*Supplied records*
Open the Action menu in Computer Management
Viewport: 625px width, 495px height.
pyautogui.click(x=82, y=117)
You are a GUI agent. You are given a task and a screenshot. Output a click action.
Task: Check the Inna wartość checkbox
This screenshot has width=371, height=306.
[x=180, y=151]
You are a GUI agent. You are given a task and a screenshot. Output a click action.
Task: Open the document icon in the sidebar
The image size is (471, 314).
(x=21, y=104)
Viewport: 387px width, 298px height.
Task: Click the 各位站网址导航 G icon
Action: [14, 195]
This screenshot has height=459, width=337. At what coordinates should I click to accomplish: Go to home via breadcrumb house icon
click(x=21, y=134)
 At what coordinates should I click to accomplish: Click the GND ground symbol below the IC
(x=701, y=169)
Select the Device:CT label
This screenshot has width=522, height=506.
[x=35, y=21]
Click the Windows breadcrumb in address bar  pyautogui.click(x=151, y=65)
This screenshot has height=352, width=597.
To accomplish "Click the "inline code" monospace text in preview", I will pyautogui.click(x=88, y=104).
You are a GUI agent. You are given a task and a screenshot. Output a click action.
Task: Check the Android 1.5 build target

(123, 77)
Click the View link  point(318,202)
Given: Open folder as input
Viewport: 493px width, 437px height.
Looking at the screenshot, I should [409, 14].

---

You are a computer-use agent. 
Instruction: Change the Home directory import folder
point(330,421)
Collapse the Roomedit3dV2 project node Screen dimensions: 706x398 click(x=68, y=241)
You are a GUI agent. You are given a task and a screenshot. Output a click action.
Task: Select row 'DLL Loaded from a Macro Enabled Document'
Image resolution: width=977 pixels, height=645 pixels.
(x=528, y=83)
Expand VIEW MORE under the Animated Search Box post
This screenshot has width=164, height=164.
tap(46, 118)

--

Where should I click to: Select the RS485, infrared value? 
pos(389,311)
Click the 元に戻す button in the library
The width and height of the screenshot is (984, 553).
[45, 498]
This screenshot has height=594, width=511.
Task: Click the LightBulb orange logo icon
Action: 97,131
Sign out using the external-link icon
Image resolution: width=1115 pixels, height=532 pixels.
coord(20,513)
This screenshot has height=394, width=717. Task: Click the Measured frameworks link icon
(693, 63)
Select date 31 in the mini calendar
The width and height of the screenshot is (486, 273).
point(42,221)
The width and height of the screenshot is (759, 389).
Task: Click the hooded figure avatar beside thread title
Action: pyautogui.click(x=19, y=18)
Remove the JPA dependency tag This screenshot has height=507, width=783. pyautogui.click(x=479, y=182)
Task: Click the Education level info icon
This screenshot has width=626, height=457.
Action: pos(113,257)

*What to do*
Determine how many lines of the data above contain the string "Open", and give the result with nothing else.

*Task output*
3